Question:
I have just received a letter from the managing agents advising that they are raising a special levy for six months to raise funds due to non-payment/arrear levies and high consumption of water in the apartment block.

Can the trustees decide on a special levy without consultation or convening a special general meeting? If some tenants aren't paying their normal levies, why would they pay the special levies?

Answer:
In terms of prescribed management rule (PMR) 31(4) the trustees are entitled to raise a special levy when it is necessary and the expense for which the special levy is being raised was not budgeted for in the budget approved by the owners at the last Annual General Meeting (Click here to learn more about the rules governing AGMs).

There is no obligation on the trustees to call a special general meeting to consult the owners before they raise a special levy and therefore the trustees are able to raise special levies without any input from the owners. Of course the trustees have to comply with the provisions of PMR 31(4), which means that the expense must be a necessary one and it must not have been budgeted for. If you believe that the trustees have not complied with the provisions of PMR 31(4) and that the special levy is therefore irregular in nature, then your recourse is to declare a dispute with the body corporate in terms of PMR 71. If it is not resolved within fourteen days you can refer it to arbitration for resolution by an arbitrator.

To answer your second question, the body corporate should be able to recover all general and special levies validly raised from owners who are currently in arrears.

The trustees and/or managing agent should demand the arrear amounts from the defaulting owners and if they do not comply with the demand then they should be handed over to a debt collecting attorney who will issue summons against them and follow the debt collection procedures in the magistrate's court.

The body corporate should also be able to recover all the legal costs incurred in the process of recovering these outstanding amounts from the owners concerned in accordance with the provisions of PMR 31(5).

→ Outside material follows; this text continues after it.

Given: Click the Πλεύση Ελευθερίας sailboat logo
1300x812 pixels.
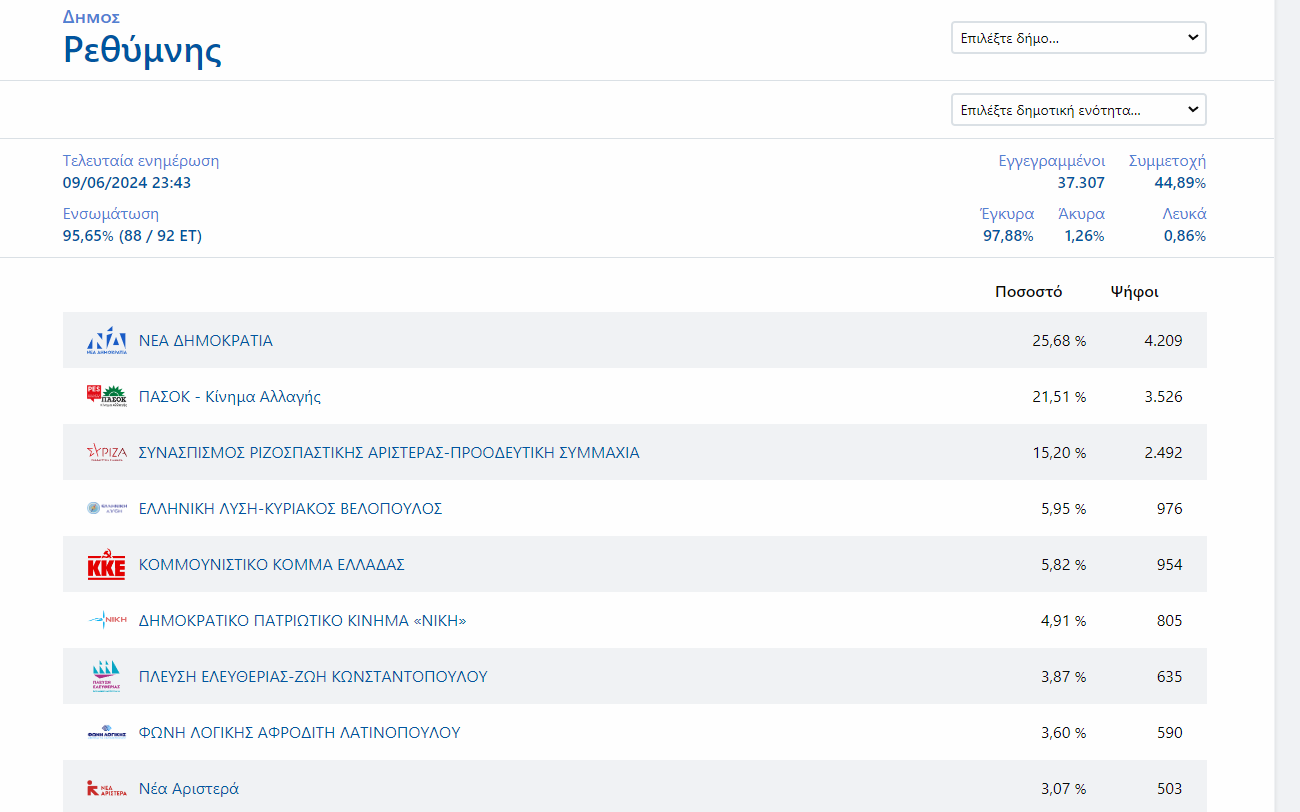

The trustees should also ensure that they have taken a resolution in terms of PMR 31(6), setting a rate of interest to apply to arrear levies so that the body corporate does not lose any money in the time that it takes to recover these arrear amounts.

I would also suggest in this case that the trustees investigate these high water costs.

In some schemes there are owners with common property gardens who use a huge amount of water which is paid for by all the members of the body corporate. This results in a number of owners, such as those on the higher levels without gardens, unfairly subsidizing the water costs that only benefit the owners on the ground level with gardens.

If this is the case then in terms of PMR 33(3) the majority of owners may request in writing that the trustees procure the installation of separate water meters at the body corporate's cost. This may help to reduce the high water bills currently being paid by all owners and may squash the need to raise special levies for this expense in the future.